__Exercise prompt__. Extract the records below word for word and ignore the images.

Supplied records: Begin

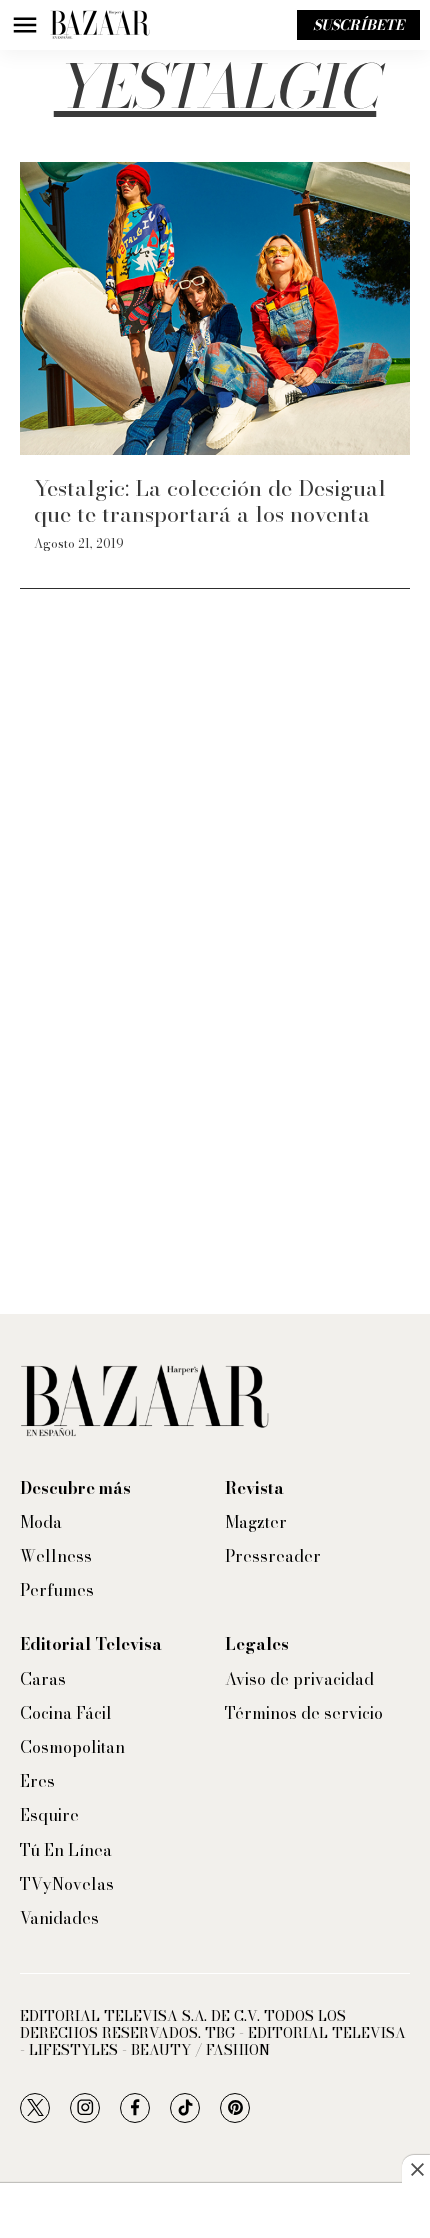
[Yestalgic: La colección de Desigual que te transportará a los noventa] (215, 308)
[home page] (100, 25)
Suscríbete (358, 25)
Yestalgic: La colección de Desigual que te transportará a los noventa (210, 501)
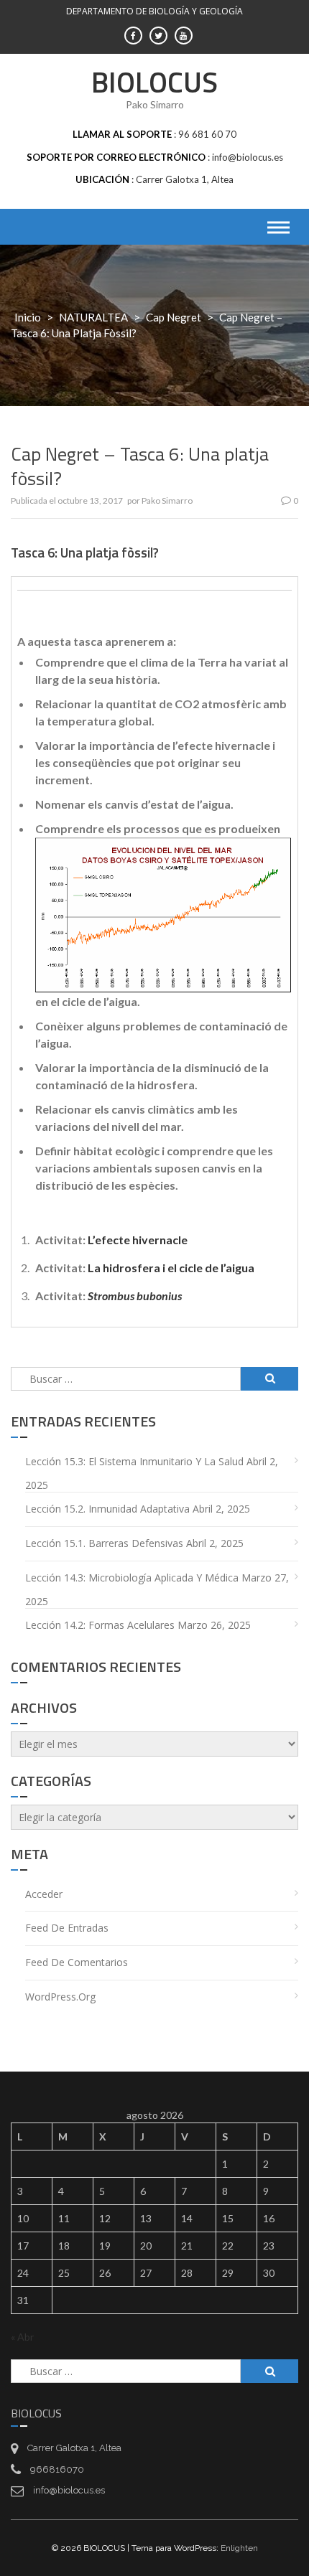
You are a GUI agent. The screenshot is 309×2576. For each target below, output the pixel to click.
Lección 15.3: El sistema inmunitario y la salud (134, 1461)
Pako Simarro (167, 500)
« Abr (22, 2337)
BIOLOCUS (154, 82)
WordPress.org (60, 1996)
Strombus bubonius (135, 1295)
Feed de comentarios (76, 1962)
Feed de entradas (67, 1928)
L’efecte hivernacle (138, 1239)
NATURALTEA (93, 317)
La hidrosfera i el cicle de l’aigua (171, 1267)
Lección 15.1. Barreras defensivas (104, 1543)
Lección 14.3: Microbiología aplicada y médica (132, 1577)
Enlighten (239, 2548)
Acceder (44, 1894)
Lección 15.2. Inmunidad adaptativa (107, 1508)
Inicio (27, 317)
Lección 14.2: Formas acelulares (100, 1625)
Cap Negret (173, 317)
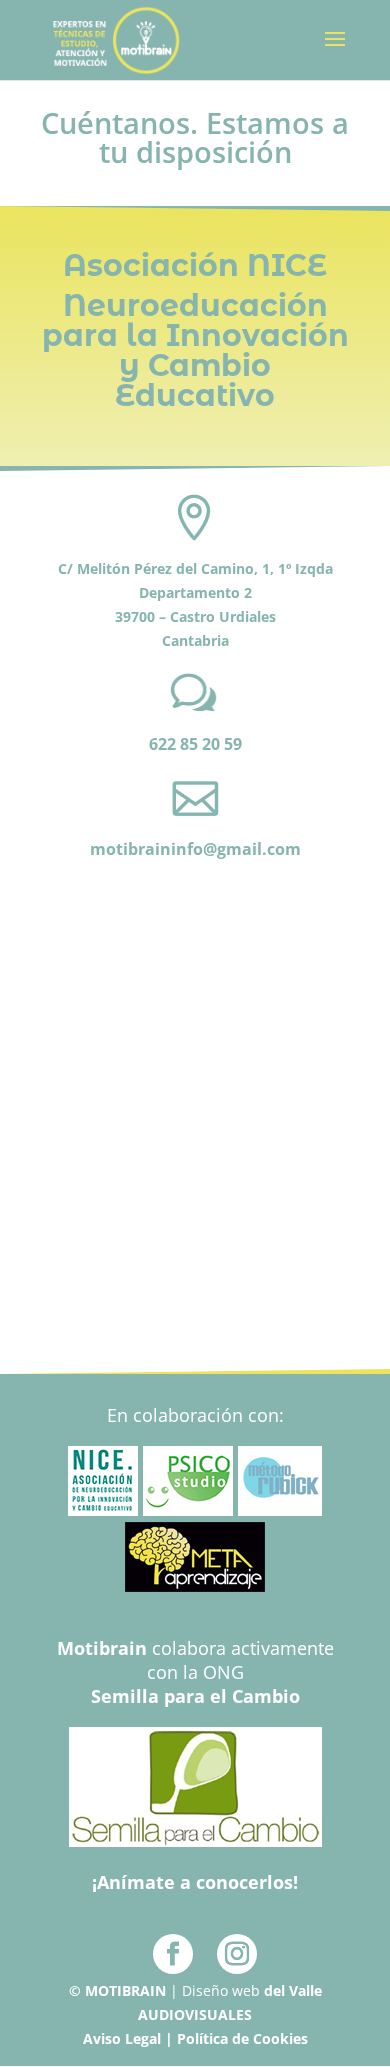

Supplied records: End

__Output of the task__.
[Yestalgic: La colección de Desigual que te transportará a los noventa] (215, 308)
[home page] (100, 25)
Suscríbete (358, 25)
Yestalgic: La colección de Desigual que te transportará a los noventa (210, 501)
You are a GUI agent. The screenshot is 309×2576. For each target below, output the pixel to click.
Lección 15.3: El sistema inmunitario y la salud (134, 1461)
Pako Simarro (167, 500)
« Abr (22, 2337)
BIOLOCUS (154, 82)
WordPress.org (60, 1996)
Strombus bubonius (135, 1295)
Feed de comentarios (76, 1962)
Feed de entradas (67, 1928)
L’efecte hivernacle (138, 1239)
NATURALTEA (93, 317)
La hidrosfera i el cicle de l’aigua (171, 1267)
Lección 15.1. Barreras defensivas (104, 1543)
Lección 14.3: Microbiología aplicada y médica (132, 1577)
Enlighten (239, 2548)
Acceder (44, 1894)
Lección 15.2. Inmunidad adaptativa (107, 1508)
Inicio (27, 317)
Lección 14.2: Formas acelulares (100, 1625)
Cap Negret (173, 317)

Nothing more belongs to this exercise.